The Scandal At Mayerling challenges people's limited views of the art with aggression, drama and a variety of dark themes.

The show opens on a funeral on a rainy day, setting the tone for the next two hours, before taking the audience back to the start of the tale to share the lead up to that depressing scene.

It is the tale of Crown Prince Rudolf of Austria-Hungary (Ryiochi Hirano) who, following his loveless marriage, spirals into a void of women and alcohol becoming increasingly detached from his 'perfect' life.

It is an impressive performance from Hirano, who is captivating as the tortured prince and who barely spends a second still throughout the entire performance.

While the final scene of Act 1 (a short act at only 35 minutes) is aggressive and heartbreaking, there is an almost beautiful juxtaposition of manoeuvres requiring high levels of trust between Hirano and his bride (Bethany Kingsley-Garner) - a poetic blend lifts and tumbles - and the breakdown of trust in the storyline.
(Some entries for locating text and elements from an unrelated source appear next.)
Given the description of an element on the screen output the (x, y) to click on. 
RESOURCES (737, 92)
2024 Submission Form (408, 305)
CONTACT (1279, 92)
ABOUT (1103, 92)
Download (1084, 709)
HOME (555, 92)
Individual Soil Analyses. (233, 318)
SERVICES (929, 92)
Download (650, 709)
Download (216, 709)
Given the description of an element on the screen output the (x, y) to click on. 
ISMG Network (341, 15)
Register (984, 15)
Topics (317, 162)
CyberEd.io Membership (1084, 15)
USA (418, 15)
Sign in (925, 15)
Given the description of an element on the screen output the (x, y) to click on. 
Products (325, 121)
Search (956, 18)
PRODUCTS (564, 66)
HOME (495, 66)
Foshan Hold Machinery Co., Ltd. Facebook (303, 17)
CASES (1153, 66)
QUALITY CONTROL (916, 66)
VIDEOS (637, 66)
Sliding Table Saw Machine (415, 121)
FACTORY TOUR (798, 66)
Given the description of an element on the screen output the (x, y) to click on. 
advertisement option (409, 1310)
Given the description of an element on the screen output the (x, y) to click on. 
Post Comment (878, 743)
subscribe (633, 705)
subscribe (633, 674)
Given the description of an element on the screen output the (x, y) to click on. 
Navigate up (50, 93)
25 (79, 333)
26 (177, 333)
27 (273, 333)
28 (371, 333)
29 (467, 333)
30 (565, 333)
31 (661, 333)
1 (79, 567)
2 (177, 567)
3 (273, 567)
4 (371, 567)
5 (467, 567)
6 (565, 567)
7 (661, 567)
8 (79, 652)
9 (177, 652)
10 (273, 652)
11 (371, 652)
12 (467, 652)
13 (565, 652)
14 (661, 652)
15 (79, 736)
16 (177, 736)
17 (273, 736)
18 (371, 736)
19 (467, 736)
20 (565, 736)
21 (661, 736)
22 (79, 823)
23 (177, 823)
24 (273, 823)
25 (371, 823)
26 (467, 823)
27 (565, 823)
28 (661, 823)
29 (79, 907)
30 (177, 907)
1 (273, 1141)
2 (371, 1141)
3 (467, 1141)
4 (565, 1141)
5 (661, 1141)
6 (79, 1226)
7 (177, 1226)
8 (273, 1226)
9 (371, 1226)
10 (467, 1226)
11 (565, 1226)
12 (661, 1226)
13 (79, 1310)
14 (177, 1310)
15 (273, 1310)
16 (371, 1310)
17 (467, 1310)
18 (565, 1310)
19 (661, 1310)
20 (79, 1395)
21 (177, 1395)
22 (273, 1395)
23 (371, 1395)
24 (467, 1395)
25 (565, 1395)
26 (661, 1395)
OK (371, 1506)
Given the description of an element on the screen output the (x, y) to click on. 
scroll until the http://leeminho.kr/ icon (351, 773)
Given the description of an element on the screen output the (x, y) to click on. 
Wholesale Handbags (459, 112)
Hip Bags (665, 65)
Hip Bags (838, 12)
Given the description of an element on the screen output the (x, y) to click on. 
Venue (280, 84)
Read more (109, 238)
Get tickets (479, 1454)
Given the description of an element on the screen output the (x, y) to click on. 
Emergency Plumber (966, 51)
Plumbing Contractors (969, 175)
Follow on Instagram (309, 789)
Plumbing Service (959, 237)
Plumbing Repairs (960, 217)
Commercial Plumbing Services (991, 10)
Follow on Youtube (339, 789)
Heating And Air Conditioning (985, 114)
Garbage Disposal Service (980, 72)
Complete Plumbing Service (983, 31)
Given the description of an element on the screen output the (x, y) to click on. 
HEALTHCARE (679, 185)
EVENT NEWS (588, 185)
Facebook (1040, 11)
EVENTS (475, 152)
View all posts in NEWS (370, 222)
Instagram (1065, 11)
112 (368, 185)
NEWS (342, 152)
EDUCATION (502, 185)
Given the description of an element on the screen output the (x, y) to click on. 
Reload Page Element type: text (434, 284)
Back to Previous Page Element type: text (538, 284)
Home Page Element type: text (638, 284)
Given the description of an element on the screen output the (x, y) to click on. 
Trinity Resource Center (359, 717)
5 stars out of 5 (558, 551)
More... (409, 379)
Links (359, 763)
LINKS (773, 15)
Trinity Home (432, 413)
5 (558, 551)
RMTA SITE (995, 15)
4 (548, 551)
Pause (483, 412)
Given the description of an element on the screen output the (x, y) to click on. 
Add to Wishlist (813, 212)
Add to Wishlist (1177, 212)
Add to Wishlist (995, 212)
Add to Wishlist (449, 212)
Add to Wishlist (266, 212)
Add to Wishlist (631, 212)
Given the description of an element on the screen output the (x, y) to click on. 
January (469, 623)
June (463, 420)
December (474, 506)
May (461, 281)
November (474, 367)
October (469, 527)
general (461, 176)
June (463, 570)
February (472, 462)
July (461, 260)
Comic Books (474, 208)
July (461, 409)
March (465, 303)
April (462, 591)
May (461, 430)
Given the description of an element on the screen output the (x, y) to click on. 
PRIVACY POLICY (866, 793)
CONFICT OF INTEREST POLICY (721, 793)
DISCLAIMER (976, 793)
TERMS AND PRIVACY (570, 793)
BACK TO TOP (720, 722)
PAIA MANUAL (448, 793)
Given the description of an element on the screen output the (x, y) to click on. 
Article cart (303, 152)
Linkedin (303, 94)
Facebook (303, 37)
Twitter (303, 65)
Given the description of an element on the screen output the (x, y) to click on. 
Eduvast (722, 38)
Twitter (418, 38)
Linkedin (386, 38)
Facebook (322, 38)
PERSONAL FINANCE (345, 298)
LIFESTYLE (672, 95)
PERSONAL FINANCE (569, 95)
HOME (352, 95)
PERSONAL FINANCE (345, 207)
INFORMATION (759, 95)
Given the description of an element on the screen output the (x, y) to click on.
The Scandal At Mayerling is in His Majesty's Theatre, Aberdeen, until Saturday.
The Scandal At Mayerling is in His Majesty's Theatre, Aberdeen, until Saturday.

The second act (twice as long as the first) shows the prince entering into a passionate, yet destructive, relationship with another young woman Mary(Constance Devernay).

Unlike his bride, this new lover is not repulsed by his macabre fascinations and in fact appears to be excited by them, despite her innocent appearance.

This pairing only proves to drag Rudolf deeper into the pit of despair, until it all becomes too much.

There is no denying the level of skill and professionalism which Scottish Ballet continues to bring to the stage, and The Scandal At Mayerling is a beautiful artwork despite it's glaringly dark atmosphere.

Some of the dancers display feats of flexibility to rival the Cirque crew, and it is impossible to ignore the incredible dedication to training shown by each of the dancers on the stage.

This show does come with a content warning for sexual violence, addiction and mental health and while somehow softened through the wordless art, is definitely worth noting for anybody considering buying tickets who knows they may have sensitivities to such difficult themes.

The Scandal At Mayerling is in Aberdeen until Saturday, May 7, and while perhaps not suitable for a younger audience is well worth attending if you're looking to spice up your weekend with a little drama.